ONE STEP FORWARD…LITERALLY
So, I’m finally walking normal to the point where slow people are pissing me off again. Needless to say, this is when my doctor called to arrange my next angiogram to re-puncture my leg so we can start the recovery all over again. Yay. But if you’re looking for visible signs of my recent experience look no further than my head. This is the first full head of hair I’ve grown since the experience and there’s twice as much grey as there ever was. But it’s not like neat on the sides like Mr. Fantastic of the Fantastic Four, just a million strands throughout my head. Well, if I’m like my mother’s father, at least I’ll get to keep it all pretty much for the rest of my life. But I can make this work for me. Maybe I can start getting some old folks discounts now.

IT’S WHY BRETT RATNER MAY LIVE FOREVER
We haven’t done the death roll for a while now but when Luciano Pavarotti goes down, we have to. That makes two out of the major music “they go in threes” rule as the first was legendary jazz drummer, Max Roach and the keyboardist for Edie Brickell & The New Bohemians is definitely not the third.

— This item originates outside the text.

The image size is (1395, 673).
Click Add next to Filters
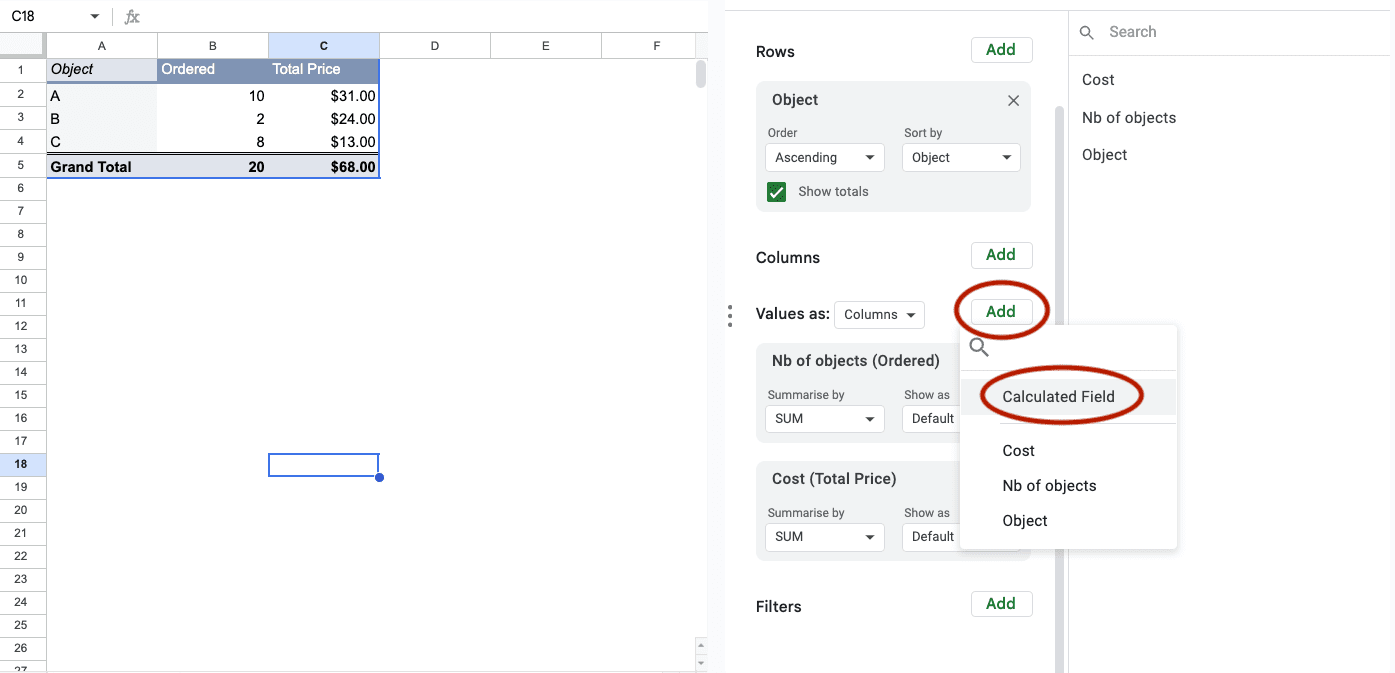(1001, 603)
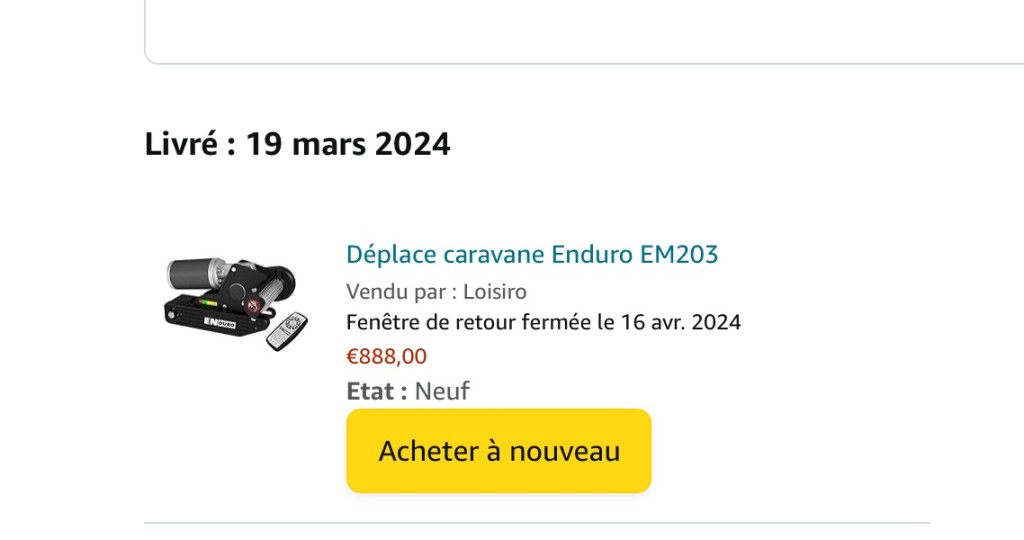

Remember them? They ended when she married twice-her-age, Paul Simon and started cranking out his kids. She still makes music, but kinda in the way Bruce Springsteen’s wife still makes music. But their band continues with a new lead singer and given how pissed they were the record company decided to put her out front, they may not have missed her all that much. Anyway, this moron died because he was drunk and kicking on his neighbor’s door. Not good in a southern or western state where people have guns. Almost joining the list were Hulk Hogan’s ugly and stupid son, Nick, who was racing on the streets (after getting away with it twice before) and Owen Wilson, which you already know about. Who knew? All those times we just thought he was just Texas-laid back and stoned, he might have been depressed and on heroin. Now, I’m not a fan of the guy, but I don’t want him dead and unfortunately, I understand depression far too well---but there’s a shitload of difference between being depressed alone in a 1BR in New York City and being depressed with your face in Kate Hudson’s sweet buttcheeks in a Malibu beach house. Get your shit together, douchebag! You can get legal drugs while you’re in therapy. And some people are sending others in their place, as John Singleton accidentally killed a jaywalker. Then again, Death tends to want talented people and that ain’t him.

SCHILL ME!
So I love, love, love that Razor commercial with the hot couple fighting in the subway. She looks like a grown up Sofia Bush, the hot, little scratchy-voiced brunette from One Tree Hill whom apparently everyone loves from Nickelodeon kids to the people at Fashion Week. I get the kids and I’m a dirty old man, but why do those fashionista bitches like her? But what puts the icing on the cake of the spot is the use of Shiny Toy Guns, “Le Disko.” Good music, pretty people, some martial arts…the only thing that could make it better would be if they started eating cheese. Or fucking. Whatever your thing.

OH, THIS IS WHY THEY DO IT
So, I’m still without online access and hauling my precious baby out into the world, but research shows there are free hotspots out there----if you live in fucking Williamsburg. Okay, they’re in the city too, but nowhere near me because there are no colleges near me. The Apple stores have free bandwidth, so I’d take her to the movies with me and afterwards walk to the store and while I still despise having to go there and to Starbucks I’ve a new understanding of just why so many people do it: eye candy. See you may not know this, but there are some damned good looking people in NYC and they buy coffee and iPods. And while there was no eye candy at the midtown Apple store, the one in SoHo will kill you. Then there was the hot girl studying for the LSATs directly in my line of site at one of the many Starbucks. But none of this makes up for me having to wear pants.